The problem with this concerto is that it's been so popular that it's become a old war horse. Too many of today's violinists fail to play it with individuality, or else they ham it up and overplay it. The way Heifetz played it was absolutely flawless. Gitlis plays the concerto similar to Ricci, with a powerful bow & unique phrasings. Some of his passages tend to border on the grotesque, which is perfect for this very aggressive work.

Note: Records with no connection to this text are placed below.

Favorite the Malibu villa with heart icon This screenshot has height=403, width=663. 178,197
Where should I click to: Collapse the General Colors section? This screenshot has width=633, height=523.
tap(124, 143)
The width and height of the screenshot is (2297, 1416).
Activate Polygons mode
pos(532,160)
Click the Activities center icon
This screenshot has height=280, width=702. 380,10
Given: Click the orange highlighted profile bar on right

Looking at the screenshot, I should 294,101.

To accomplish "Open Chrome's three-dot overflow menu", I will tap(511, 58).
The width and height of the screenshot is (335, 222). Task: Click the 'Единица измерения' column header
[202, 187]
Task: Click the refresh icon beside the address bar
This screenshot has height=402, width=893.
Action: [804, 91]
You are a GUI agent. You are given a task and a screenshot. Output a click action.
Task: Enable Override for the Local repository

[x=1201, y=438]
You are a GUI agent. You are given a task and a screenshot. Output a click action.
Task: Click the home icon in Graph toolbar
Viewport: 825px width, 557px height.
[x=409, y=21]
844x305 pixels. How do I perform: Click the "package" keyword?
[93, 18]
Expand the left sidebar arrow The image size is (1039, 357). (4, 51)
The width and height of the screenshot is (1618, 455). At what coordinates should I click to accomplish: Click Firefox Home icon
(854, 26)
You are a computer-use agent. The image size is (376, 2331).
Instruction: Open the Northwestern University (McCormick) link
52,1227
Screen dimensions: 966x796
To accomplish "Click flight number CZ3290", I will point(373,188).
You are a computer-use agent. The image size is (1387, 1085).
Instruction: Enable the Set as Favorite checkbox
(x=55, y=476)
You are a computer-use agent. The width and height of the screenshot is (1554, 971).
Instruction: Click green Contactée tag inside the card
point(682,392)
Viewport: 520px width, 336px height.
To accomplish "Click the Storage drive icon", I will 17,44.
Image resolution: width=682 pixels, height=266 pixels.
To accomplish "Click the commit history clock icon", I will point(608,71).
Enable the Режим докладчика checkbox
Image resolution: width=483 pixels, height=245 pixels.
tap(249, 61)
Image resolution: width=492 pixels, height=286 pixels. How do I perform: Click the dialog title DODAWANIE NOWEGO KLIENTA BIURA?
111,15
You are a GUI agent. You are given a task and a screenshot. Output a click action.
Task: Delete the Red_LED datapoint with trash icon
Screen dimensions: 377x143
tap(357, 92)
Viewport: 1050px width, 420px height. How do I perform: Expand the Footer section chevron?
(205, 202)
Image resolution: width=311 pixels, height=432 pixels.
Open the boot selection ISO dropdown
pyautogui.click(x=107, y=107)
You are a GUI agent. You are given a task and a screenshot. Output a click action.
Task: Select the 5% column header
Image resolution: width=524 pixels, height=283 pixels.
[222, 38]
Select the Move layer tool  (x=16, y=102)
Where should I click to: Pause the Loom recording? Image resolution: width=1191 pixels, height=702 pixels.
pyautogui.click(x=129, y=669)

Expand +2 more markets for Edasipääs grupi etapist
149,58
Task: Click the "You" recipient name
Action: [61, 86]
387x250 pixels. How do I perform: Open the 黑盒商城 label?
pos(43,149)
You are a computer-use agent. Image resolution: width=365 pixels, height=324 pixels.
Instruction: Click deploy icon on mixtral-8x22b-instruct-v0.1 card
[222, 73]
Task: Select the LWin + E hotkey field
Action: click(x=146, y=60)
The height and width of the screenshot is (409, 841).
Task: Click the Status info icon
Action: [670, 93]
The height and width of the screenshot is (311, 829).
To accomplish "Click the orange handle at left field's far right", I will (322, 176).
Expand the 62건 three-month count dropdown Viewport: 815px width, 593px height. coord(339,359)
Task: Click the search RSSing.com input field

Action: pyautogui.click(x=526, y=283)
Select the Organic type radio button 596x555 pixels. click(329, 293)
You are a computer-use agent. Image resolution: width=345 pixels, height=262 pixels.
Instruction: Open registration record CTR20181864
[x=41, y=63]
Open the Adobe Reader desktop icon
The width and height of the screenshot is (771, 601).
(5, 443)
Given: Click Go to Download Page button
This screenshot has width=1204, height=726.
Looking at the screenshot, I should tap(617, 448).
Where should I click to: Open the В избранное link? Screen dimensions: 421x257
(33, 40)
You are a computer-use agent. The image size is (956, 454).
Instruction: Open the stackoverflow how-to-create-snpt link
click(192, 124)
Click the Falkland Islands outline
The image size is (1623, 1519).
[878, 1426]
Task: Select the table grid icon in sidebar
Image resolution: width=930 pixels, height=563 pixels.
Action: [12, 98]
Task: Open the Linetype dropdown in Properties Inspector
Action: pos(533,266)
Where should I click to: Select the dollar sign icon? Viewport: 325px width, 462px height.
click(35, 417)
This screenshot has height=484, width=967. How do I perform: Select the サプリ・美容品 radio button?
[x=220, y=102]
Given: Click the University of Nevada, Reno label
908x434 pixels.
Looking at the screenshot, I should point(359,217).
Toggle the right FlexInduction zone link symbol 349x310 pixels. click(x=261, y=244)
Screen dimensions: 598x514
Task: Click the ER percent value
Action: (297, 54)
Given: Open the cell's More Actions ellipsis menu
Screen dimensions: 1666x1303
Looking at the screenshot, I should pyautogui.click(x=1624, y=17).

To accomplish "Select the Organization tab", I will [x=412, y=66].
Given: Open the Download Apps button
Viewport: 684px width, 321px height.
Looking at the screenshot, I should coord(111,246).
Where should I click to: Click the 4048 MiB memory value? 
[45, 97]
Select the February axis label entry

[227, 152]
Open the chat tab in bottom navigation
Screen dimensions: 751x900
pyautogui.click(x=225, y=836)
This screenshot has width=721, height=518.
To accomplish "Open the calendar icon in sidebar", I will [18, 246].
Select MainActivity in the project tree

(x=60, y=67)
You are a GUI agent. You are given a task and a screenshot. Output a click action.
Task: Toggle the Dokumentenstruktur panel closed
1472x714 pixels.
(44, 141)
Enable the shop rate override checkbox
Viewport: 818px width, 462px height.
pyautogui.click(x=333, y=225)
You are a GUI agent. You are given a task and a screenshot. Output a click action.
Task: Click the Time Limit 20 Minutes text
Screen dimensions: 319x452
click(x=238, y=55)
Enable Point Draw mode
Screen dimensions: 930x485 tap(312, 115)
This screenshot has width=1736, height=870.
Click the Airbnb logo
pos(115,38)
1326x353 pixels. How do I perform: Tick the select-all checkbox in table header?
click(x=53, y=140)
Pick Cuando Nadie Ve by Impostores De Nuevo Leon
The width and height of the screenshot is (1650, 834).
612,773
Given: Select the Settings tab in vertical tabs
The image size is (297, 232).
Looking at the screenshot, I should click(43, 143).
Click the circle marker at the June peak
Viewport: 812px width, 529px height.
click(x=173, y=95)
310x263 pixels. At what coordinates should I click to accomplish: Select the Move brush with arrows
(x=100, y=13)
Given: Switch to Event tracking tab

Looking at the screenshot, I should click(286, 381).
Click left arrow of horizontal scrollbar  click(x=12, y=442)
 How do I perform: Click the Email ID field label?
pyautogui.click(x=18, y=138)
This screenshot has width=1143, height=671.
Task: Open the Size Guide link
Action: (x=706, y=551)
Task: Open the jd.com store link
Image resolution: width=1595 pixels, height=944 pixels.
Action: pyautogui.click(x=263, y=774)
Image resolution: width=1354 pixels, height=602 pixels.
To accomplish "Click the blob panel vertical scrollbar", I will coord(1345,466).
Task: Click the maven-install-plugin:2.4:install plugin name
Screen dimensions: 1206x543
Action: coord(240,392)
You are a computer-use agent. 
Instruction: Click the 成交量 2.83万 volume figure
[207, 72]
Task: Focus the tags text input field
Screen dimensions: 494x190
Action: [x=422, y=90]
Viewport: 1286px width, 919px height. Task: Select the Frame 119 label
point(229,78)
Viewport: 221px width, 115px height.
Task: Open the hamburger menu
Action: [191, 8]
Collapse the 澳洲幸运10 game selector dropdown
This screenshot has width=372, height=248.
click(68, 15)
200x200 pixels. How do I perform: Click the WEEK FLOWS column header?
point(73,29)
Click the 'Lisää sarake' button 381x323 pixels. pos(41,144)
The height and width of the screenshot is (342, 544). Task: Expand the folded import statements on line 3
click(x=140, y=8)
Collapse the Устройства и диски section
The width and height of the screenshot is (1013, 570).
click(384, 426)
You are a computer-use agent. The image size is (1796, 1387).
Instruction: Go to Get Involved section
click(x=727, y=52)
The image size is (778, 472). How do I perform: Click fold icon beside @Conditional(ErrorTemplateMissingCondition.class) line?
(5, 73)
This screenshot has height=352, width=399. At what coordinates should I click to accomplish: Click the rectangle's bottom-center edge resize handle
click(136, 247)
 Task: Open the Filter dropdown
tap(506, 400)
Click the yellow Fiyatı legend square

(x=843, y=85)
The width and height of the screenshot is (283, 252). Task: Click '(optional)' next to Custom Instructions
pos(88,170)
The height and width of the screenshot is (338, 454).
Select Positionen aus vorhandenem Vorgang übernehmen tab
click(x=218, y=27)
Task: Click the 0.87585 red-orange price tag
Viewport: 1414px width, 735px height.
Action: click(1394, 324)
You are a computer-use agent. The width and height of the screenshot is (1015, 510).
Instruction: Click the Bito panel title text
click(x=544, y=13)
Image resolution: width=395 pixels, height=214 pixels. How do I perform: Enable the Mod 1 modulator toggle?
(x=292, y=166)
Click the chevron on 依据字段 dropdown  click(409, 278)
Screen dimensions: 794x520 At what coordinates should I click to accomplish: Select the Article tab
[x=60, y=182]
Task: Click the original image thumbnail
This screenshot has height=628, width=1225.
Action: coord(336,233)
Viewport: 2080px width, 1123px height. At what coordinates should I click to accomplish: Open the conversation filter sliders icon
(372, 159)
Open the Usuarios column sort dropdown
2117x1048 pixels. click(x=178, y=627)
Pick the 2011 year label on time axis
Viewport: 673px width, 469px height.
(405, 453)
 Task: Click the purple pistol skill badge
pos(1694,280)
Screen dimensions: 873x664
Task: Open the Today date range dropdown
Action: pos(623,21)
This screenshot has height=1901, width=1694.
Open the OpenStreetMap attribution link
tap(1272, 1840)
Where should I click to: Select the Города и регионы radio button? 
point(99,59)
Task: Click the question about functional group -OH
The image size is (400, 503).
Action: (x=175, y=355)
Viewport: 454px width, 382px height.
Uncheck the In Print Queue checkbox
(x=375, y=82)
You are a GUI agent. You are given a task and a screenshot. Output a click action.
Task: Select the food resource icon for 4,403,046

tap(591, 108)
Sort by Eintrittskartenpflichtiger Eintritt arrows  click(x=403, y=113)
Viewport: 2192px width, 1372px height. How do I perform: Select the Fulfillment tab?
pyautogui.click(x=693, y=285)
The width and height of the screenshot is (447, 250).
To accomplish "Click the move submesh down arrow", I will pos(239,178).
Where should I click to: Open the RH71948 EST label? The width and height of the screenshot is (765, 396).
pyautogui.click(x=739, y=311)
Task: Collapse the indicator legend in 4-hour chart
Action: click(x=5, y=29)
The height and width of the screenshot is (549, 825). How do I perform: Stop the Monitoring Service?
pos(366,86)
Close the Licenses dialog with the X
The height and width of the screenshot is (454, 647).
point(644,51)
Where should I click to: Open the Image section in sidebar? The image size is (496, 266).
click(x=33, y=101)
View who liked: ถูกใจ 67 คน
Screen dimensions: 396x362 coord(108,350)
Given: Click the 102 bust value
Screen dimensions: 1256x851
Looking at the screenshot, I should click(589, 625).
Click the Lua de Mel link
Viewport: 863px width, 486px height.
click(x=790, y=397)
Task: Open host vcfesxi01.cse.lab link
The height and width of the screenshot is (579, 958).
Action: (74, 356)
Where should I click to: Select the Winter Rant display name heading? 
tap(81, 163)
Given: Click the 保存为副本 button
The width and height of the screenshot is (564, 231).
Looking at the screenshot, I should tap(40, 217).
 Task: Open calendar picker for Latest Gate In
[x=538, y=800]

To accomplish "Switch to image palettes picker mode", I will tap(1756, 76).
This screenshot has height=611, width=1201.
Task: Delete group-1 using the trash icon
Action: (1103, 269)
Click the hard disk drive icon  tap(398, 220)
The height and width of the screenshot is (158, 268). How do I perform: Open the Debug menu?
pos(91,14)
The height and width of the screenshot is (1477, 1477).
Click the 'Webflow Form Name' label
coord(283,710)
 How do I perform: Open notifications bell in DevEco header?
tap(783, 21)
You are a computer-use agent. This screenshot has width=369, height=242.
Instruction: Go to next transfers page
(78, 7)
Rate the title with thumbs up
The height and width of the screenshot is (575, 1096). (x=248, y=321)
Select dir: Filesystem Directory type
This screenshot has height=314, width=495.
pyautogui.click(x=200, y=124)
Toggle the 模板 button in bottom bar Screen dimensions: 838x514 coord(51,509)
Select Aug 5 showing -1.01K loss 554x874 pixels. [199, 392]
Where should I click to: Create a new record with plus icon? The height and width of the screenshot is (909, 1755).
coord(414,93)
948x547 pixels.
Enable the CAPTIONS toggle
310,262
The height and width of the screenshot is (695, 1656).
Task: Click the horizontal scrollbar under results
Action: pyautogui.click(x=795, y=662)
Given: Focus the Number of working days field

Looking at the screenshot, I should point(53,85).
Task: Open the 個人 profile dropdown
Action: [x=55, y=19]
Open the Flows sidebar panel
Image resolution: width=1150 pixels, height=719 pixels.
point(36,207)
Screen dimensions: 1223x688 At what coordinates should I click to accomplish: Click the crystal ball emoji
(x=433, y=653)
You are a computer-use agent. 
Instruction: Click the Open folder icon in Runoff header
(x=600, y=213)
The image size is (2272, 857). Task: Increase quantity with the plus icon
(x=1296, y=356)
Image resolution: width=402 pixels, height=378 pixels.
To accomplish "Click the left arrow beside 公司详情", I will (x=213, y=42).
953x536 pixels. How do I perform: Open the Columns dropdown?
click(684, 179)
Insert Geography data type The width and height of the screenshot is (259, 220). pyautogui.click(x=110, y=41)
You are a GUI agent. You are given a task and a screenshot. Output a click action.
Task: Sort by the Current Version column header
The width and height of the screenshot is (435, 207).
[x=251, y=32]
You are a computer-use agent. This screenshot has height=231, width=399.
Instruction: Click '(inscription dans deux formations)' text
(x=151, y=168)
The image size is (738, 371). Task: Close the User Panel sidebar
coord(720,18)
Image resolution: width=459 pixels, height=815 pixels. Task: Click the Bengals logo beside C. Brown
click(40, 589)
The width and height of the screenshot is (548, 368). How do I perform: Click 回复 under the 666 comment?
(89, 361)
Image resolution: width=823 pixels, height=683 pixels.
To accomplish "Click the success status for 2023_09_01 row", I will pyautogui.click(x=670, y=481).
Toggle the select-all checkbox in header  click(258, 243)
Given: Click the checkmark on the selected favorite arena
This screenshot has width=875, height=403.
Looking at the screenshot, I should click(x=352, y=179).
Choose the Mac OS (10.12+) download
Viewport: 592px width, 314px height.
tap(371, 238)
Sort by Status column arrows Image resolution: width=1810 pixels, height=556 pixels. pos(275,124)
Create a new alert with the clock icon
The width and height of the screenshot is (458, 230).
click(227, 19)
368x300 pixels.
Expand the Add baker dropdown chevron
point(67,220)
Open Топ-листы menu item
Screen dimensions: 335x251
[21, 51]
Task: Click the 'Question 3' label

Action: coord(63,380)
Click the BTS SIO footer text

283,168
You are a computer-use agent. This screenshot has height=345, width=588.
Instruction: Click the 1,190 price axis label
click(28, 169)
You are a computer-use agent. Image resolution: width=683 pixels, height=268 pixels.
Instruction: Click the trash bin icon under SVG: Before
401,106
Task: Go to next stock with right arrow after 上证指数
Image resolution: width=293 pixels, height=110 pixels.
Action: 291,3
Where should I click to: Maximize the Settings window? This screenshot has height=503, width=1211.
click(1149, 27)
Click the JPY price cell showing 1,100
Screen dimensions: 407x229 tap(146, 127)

I only regret not having seen this performance in person. I read a review allegedly by the conductor's former wife castigating Ivry Gitlis' playing. I ignore such reviews because they are conceived with bias. Whenever anyone uses such broad terms as "lacks musical phrasing" or "plays like a fiddler" take it for granted that that person doesn't know what he/she is talking about. They are NOT being objective. An example of being objective would include such faults as bad intonation, spacatto in the place of staccato, and lackadaisical phrasing. But before anyone attempts to criticize the musician, it is best if they would FIRST read the score so they know what they're talking about! I've read where dilettantes have bashed Heifetz, who was perhaps the greatest violinist of all time. I would love to give these pseudo-musicologists a blind taste test to see if they could actually tell one violinist from another.
I've known conductors and soloists alike who badmouth one-another for various reasons, but rarely are such reasons legitimate. I don't even know who the conductor is on this DVD. He doesn't seem to be important. This is not that difficult of a concerto to conduct. But it is a difficult concerto to play uniquely without overdoing or underdoing it.
I made a copy of this DVD because I play it so much that I'm afraid of wearing it out. A better commendation cannot be given, and I recommend it highly.